We’re going around to different media outlets and organizations with Ben and Nikki from JHR. We visited the JHR office (no phone, no computer, no fax, no internet, no photocopier. Two desks and electricity for 4 hours a day). Visited the UNIOSIL (UN in Sierra Leone) compound… a city unto itself. Lunched at the Crown Bakery with its awesome air conditioning, fresh pineapple juice, and only visibly gay man in Sierra Leone (the manager or owner).

Then met with SLAJ (Sierra Leone Association of Journalists) in a tiny office where they refused to make eye contact with the women, could hardly hear over the roar of the generator. Two years ago one of their members was killed by police. Met with the Independent Media Commission (their version of the CRTC), run by a very intelligent woman at a nice facility. I have found almost everywhere in Africa that the women are more intelligent, more passionate, more reasonable and more committed to change. Africa would be better off if the ratio of men/women politicians and leaders were reversed. IMC also houses ABC TV, which is off-air because they’re missing a part. Their expecting either a part to arrive from Italy, or an Italian to arrive to fix it.

Then went to Forah Bay College, the main university in Freetown where I’ll be doing some training sessions. Their jlism dept has digital editing and better radio setup than we had at Carleton, but the students took us aside as told us they aren’t actually allowed to touch it.

Monday, June 11, 2007

Arrival in Freetown

This is our JHR group from left to right.

Rob works out in distant region of Kenema.
-? I'm not sure who the black guy in the second row is.
-Danny, who will be stationed at the newspaper
-KB
-Jen, ex Much-Music VJ will work at the currently defunct TV station
-Elvis, our country director from SL
-Nam, ex Much-Music VJ, born in Uganda, grew up in Canada, stationed at Radio Democracy


Trip here went perfectly... as pleasant as a 24-hour journey can be.
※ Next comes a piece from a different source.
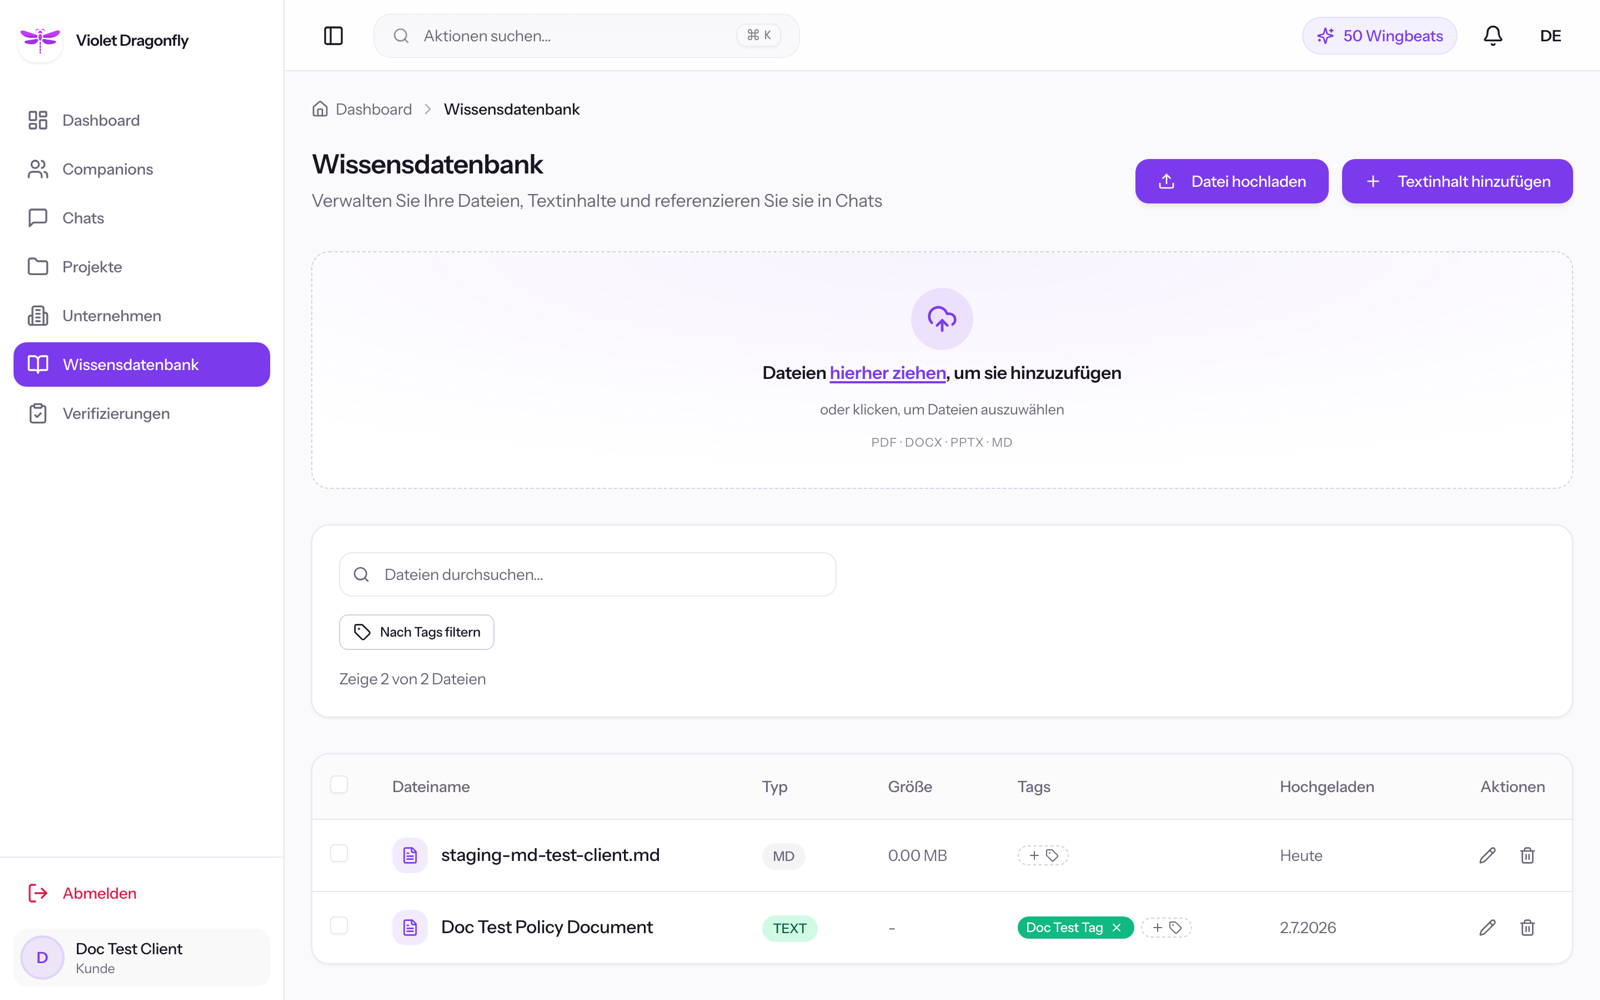Open the DE language switcher
This screenshot has height=1000, width=1600.
click(x=1550, y=36)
Elvis the country director even met me at the airport which was awesome because the ferry is nowhere near the airport, and the ferry that my colleagues took a day earlier crashed into another ferry at the dock... it made some of the international papers for some reason. Anyhow, a relief not to have to take the helicopter... Togo (all the people in the helicopter crash were Togolese sports officials) is now suing the SLeonean gvmt because the helicopter company had no insurance. Ah, Africa.

The ferry was a dismal affair… it didn’t leave for at least two hours. While waiting, met an amazing woman Hawa Turay who started a school for girls in Bo. She was on the same flight, returned from some fundraising in Europe. She spoke of the problems they were having, her vision for the future. Really and amazing woman, and the kind of project Oprah would support.
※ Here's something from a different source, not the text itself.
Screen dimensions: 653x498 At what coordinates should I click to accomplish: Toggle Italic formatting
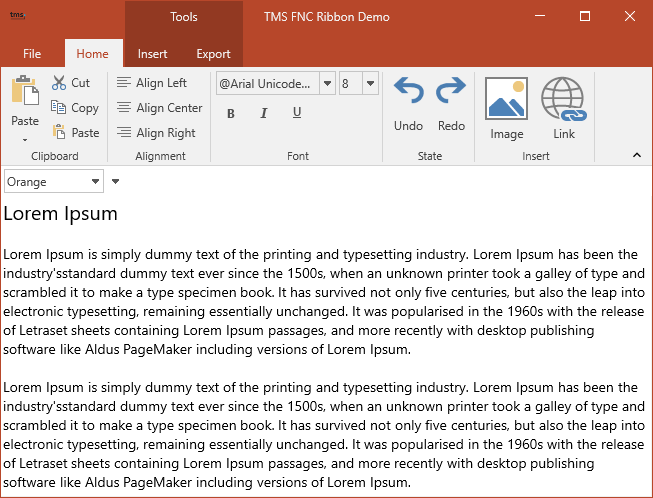[264, 113]
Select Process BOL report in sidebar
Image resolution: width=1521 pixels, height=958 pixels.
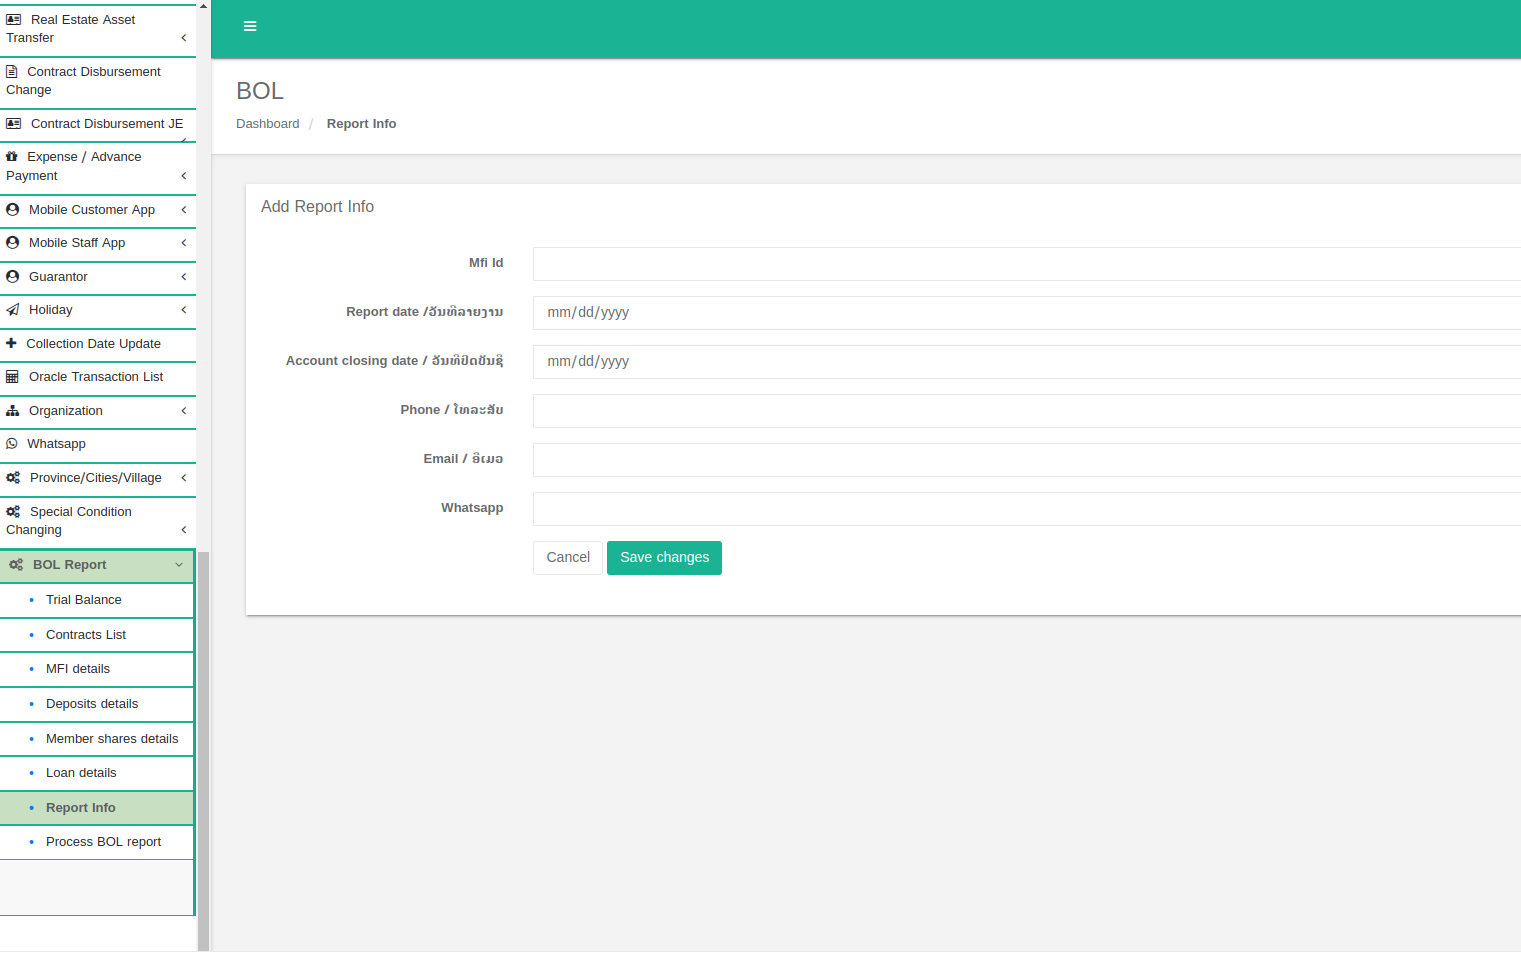(103, 842)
Elvis and I drank beers—the local Star which isn’t too bad—waiting for the ferry to take off, and Danny and Jen both phoned to say ‘welcome’ which was a nice touch. Eventually we arrived, my roommates left me a shawarma for dinner which I devoured, and went to sleep on a sheetless bed in a filthy room. Apparently the windows had been left open during the month no-one was in the apartment, and the rain was running in rivulets through the room. My mattress was still damp. Good times. This is worse than I expected.